In 1978 Manhattan Valley was in some ways a backwater. It was bounded by a distinguished park on its east, but ill-defined on its other sides. It had sketchy city services. There was a large amount of drug traffic. Its economic and housing issues were just not getting the attention they deserved. There was not a single block association between Park West Village on the south, 110th St. on the north, and all the way west to Columbus/Amsterdam Avenues.
So some neighbors met in Carmen and Winston Wilkerson’s living room and planned to unify all those streets under one encompassing neighborhood association. Thus the Northwest Central Park Multiblock Association was created to serve this most diverse community whose residents lived in treatment centers, public housing, brownstones, tenements and luxury high rises. The first President, Deloss Brown, focused and defined its mission. Fred and Judy Charles, along with Bob and Linda Prudhomme (who were all treasurers or presidents in turn) provided years of guidance. Secretary and Vice President, the inimitable Doris Parker, prodded everyone to keep the heat on public officials and to be a force at every level on District Service Committees, the Federation, and Community Planning Board #7. All the leaflets the block association distributed were in English on one side and Spanish on the other. *Today, the logo on the Multiblock’s masthead reflects what the organization has stood for from its start: Strength can come from hands stretched out in friendship and unity. The one hand clasped in another’s hand of a different color shows that we can prevail against any odds. And NWCPMA has done just that for over 32 years!

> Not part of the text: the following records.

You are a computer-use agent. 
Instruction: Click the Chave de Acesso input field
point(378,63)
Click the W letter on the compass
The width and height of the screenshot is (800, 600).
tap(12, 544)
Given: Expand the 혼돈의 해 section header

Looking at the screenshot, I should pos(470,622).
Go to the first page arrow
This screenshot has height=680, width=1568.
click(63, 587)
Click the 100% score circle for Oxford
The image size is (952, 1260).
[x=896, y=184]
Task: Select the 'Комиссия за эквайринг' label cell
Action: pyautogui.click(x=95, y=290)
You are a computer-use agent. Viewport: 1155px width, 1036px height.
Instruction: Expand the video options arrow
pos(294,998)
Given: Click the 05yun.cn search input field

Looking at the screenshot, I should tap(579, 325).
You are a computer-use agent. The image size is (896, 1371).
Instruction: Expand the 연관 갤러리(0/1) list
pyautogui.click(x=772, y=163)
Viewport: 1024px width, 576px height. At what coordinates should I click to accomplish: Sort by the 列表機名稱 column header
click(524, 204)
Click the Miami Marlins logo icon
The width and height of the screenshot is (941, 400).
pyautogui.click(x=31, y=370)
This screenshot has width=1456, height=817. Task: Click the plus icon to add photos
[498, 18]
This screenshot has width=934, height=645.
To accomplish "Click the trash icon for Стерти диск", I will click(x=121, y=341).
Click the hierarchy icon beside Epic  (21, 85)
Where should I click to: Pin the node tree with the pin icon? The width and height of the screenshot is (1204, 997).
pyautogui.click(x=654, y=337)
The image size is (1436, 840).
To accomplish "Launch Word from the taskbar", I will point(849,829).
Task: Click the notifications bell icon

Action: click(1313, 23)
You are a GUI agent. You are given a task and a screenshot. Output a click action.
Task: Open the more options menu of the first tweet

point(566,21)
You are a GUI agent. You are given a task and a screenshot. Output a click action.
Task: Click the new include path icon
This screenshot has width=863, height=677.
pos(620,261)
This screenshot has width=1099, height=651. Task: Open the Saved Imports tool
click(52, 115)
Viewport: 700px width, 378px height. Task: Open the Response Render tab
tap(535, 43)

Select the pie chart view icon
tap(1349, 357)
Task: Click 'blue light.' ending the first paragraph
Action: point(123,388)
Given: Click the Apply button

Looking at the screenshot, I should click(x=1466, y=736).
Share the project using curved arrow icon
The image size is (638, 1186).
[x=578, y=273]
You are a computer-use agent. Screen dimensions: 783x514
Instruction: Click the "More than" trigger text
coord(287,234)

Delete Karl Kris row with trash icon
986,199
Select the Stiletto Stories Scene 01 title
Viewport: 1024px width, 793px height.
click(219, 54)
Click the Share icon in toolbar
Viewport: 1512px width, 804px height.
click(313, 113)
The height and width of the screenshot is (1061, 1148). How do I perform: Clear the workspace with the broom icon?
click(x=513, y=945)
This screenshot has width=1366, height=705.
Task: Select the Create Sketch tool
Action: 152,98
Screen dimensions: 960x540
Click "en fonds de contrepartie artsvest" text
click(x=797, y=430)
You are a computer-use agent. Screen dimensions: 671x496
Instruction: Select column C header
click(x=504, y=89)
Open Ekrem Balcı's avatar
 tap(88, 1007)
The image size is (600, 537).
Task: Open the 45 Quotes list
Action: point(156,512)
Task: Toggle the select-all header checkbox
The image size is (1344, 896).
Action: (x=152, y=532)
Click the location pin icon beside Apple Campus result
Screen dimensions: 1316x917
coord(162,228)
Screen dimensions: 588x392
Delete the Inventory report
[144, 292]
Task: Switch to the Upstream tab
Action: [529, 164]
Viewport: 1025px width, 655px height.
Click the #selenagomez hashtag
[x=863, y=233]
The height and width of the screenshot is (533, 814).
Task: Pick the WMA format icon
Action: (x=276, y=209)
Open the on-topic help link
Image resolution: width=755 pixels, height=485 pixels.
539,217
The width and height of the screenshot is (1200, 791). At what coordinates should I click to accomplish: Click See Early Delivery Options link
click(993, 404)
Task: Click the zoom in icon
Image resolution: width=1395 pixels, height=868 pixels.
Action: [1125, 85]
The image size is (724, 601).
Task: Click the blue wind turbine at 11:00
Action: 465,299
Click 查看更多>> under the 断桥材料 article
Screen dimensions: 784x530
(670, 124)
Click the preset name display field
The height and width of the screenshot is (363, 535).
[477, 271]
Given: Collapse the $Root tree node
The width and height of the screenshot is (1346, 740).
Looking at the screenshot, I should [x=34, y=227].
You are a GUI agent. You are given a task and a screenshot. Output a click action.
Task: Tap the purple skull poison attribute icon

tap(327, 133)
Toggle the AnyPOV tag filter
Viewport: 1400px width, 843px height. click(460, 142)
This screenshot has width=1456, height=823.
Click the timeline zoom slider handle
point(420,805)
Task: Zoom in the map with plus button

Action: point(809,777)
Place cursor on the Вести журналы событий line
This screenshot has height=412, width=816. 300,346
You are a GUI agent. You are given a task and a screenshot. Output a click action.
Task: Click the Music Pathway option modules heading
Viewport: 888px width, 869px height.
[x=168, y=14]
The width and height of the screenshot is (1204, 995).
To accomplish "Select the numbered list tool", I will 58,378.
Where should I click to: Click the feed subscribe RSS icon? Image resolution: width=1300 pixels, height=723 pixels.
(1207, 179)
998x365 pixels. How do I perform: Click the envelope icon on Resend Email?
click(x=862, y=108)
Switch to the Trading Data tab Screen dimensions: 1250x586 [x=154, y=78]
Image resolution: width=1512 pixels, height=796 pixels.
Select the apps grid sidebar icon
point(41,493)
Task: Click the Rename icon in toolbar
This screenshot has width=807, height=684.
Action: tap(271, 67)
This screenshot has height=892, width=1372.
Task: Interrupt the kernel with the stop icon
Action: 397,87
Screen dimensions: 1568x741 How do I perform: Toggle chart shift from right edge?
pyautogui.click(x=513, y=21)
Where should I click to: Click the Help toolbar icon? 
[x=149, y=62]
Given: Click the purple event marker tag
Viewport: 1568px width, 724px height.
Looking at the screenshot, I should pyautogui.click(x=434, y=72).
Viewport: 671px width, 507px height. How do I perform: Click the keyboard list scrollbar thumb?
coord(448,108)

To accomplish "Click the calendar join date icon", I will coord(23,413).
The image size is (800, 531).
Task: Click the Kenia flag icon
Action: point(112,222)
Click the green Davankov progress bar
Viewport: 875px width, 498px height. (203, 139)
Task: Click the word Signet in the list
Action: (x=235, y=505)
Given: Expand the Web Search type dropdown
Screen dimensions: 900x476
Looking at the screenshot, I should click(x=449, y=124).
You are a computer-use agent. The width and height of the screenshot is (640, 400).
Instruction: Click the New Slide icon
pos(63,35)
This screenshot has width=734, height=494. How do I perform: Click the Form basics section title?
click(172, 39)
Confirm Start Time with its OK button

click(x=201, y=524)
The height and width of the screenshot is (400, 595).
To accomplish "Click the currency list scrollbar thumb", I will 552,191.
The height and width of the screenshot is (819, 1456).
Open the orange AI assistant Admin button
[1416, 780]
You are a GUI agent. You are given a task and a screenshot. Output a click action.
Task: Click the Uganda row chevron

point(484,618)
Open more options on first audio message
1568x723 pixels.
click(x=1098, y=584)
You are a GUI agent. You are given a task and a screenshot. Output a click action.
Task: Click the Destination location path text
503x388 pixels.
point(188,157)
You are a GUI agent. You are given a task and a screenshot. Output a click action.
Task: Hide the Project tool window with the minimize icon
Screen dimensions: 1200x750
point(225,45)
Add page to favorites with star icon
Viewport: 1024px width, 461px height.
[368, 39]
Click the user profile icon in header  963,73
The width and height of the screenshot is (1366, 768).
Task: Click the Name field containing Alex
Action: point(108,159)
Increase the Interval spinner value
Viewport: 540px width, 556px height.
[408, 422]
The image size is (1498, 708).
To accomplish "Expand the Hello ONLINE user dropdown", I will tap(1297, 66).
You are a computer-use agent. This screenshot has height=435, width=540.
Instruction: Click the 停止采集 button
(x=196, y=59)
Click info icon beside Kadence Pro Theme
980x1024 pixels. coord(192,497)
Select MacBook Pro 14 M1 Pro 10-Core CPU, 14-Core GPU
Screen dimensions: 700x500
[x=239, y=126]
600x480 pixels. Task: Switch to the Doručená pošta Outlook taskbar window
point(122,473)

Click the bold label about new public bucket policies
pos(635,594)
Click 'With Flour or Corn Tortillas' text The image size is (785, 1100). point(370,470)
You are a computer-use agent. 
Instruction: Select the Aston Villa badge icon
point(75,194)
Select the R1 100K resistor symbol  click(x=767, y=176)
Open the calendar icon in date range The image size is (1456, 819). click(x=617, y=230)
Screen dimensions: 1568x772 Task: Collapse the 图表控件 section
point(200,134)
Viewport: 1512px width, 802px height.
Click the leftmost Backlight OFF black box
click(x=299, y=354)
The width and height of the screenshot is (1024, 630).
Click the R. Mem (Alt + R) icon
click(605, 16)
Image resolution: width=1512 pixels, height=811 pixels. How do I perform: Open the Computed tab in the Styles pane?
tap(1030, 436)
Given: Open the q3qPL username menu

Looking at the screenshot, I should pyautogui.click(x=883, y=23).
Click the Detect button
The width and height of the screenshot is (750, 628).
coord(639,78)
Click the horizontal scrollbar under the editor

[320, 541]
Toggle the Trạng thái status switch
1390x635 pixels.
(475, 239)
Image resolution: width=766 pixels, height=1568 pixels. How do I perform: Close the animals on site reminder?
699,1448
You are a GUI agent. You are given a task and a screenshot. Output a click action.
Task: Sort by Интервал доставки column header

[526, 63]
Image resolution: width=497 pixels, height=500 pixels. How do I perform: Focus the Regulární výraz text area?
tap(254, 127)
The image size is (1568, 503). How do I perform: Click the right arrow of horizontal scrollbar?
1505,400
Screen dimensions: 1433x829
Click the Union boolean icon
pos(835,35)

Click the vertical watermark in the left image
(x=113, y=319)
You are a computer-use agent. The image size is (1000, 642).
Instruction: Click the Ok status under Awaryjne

(*Update: Our logo is currently being redesigned, but the organization still stands for the same thoughts that defined our original logo)
Early Multiblock members honed their skills at Community Board #7’s Housing Committee by asking tough questions about Manhattan Valley Development Corporation’s activities regarding the sale of in rem housing in our area. Councilman Phil Reed, former NWCPMA President, secured funds for abating water seepage at the 103rd Street subway platform. The group continued to press forward on a wide-range of concerns from rat infestation to buildings in transition like The Castle Hotel, The Towers Nursing Home and more recently, Jewish Home Lifecare.
They established Brownie Awards, that over time recognized eleven individuals for outstanding service to the community, hosted 100 guest speakers at open meetings, underwrote holiday parties strictly with volunteer help, and most impressively—operated over 20 eight-block-long street fairs on Central Park West with rides, a sound stage, a craft fair and roving troubadours, all without the assistance of Mort and Ray Productions.
After two empty lots on West 104th St were taken by The City, the Multiblock assisted some green-thumbed neighbors in the long process of turning that rubble into two vibrant community gardens with separate governance and rules fully compliant with the Department of Parks. A rose garden exists today in gratitude for the formative work done on the garden’s behalf by their beloved late President, Jesse Crawford. The NWCPMBA continues to serve as the fiscal sponsor for the garden.
The Multiblock feels privileged to have sponsored or partnered with other community groups at critical points in their lives, such as The Duke Ellington Boulevard Neighborhood Association, The 109th St. Neighborhood Association, The Manhattan Valley Neighborhood Coalition, the 24th Police Precinct Community Council, and Veritas’ Friends of Charlie Parker. The NWCPMA remains committed to the philosophy of its founders: Neighbors can help neighbors make a better environment for us all. Officers Karl Porter, Donald McDonald, Linda Prudhomme, Jean Jaworek and their entire board look forward to sharing what they have learned with others.